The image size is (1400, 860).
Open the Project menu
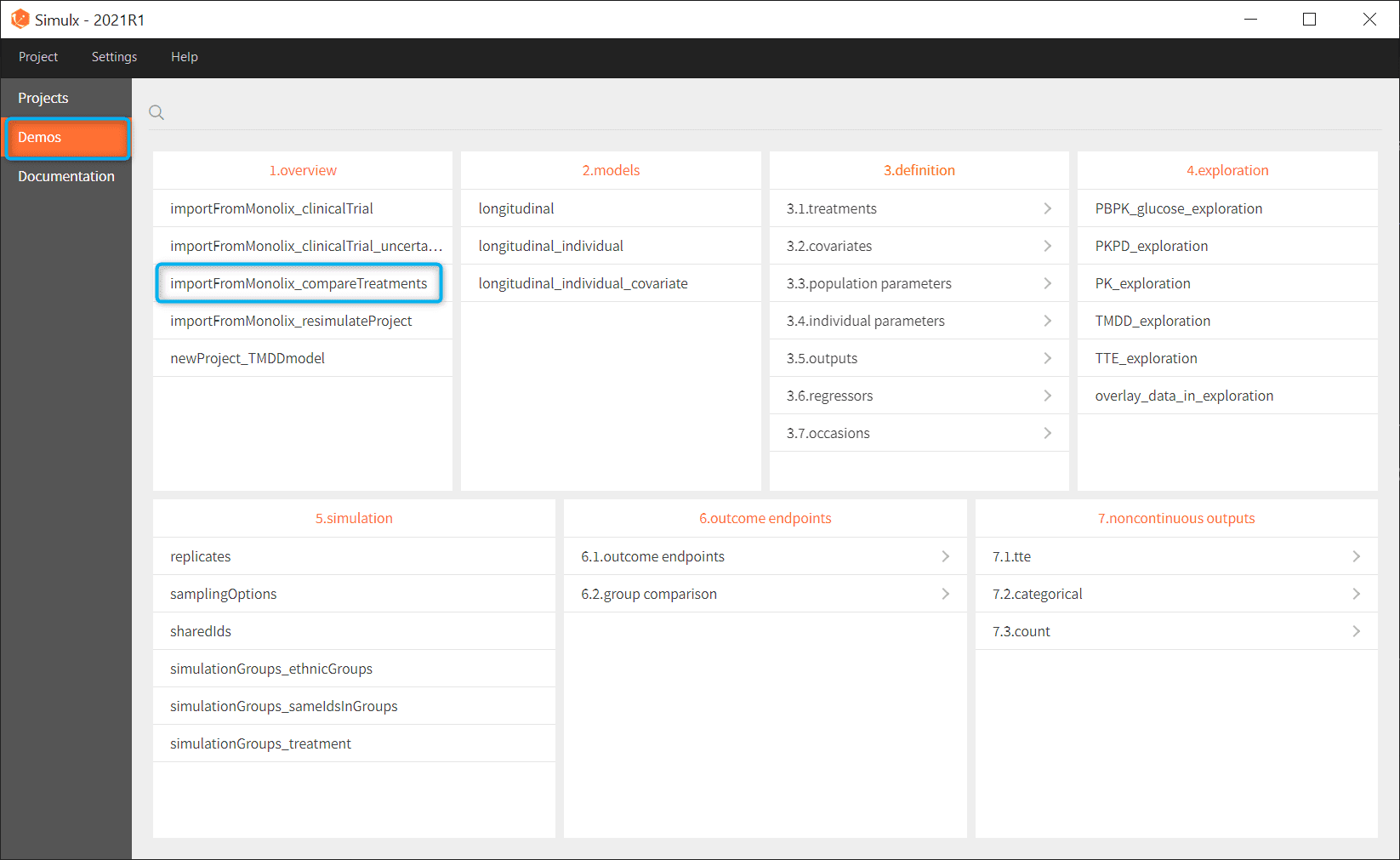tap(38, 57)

* * *

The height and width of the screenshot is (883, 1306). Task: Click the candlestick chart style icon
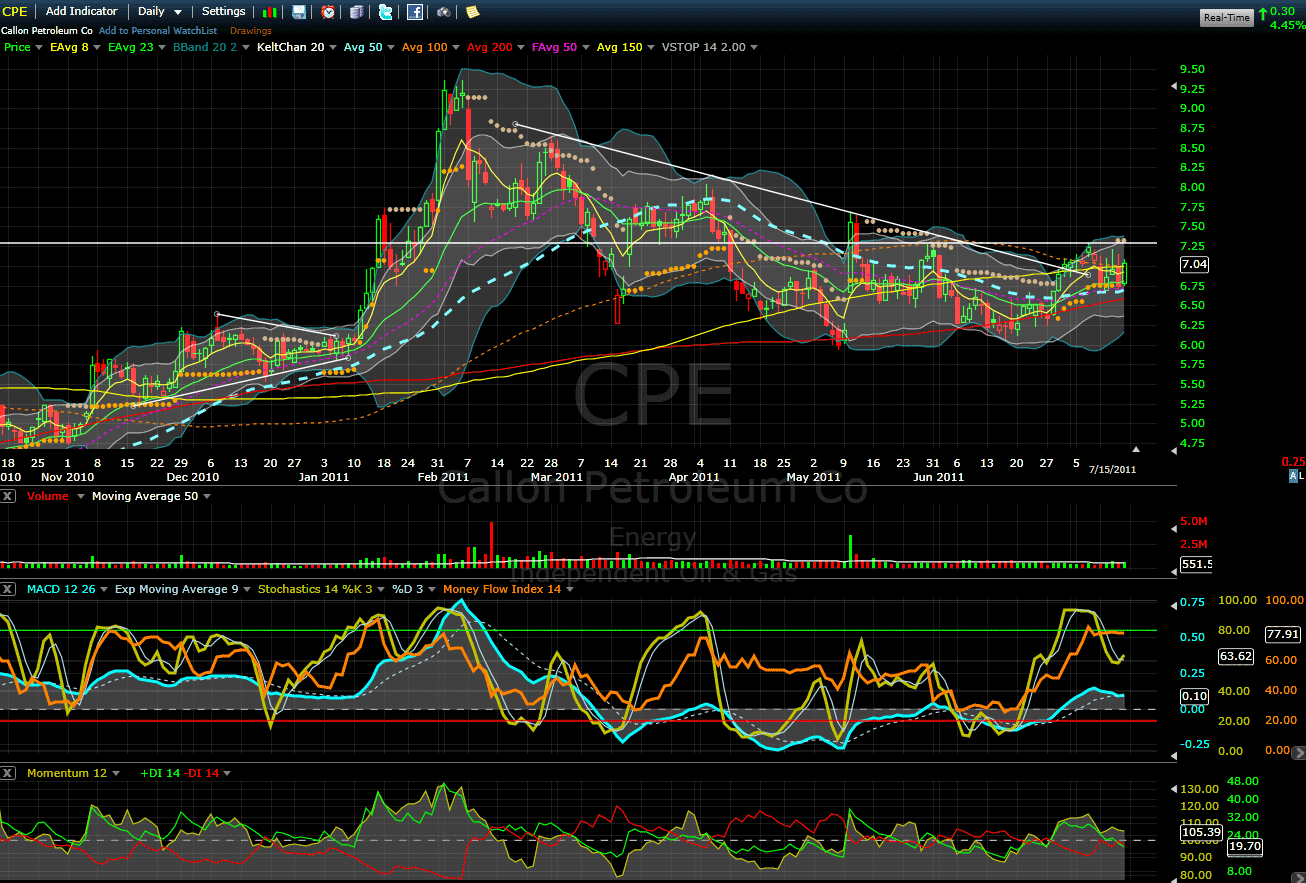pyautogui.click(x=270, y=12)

==

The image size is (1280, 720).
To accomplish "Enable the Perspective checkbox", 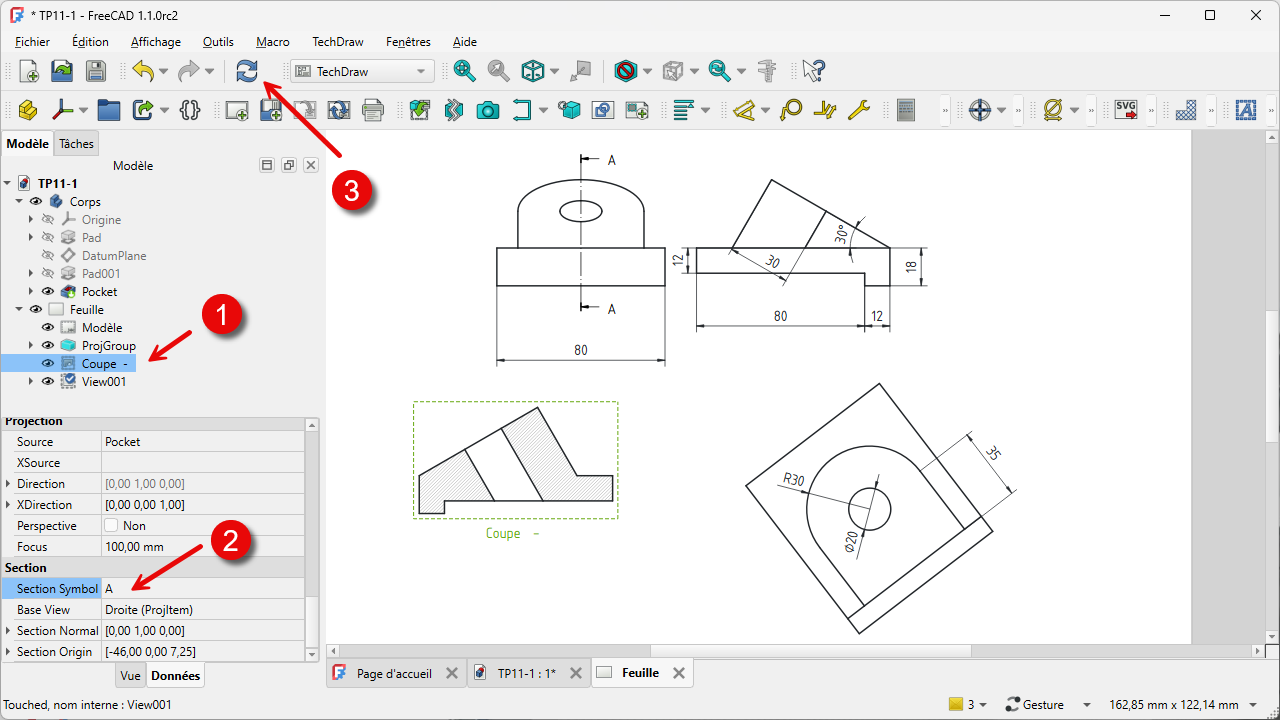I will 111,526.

* **Problem requirements**:
Using the material above, gather every line that includes "size".

* **Solution**:
The image size is (1400, 860).
The image size is (1280, 720).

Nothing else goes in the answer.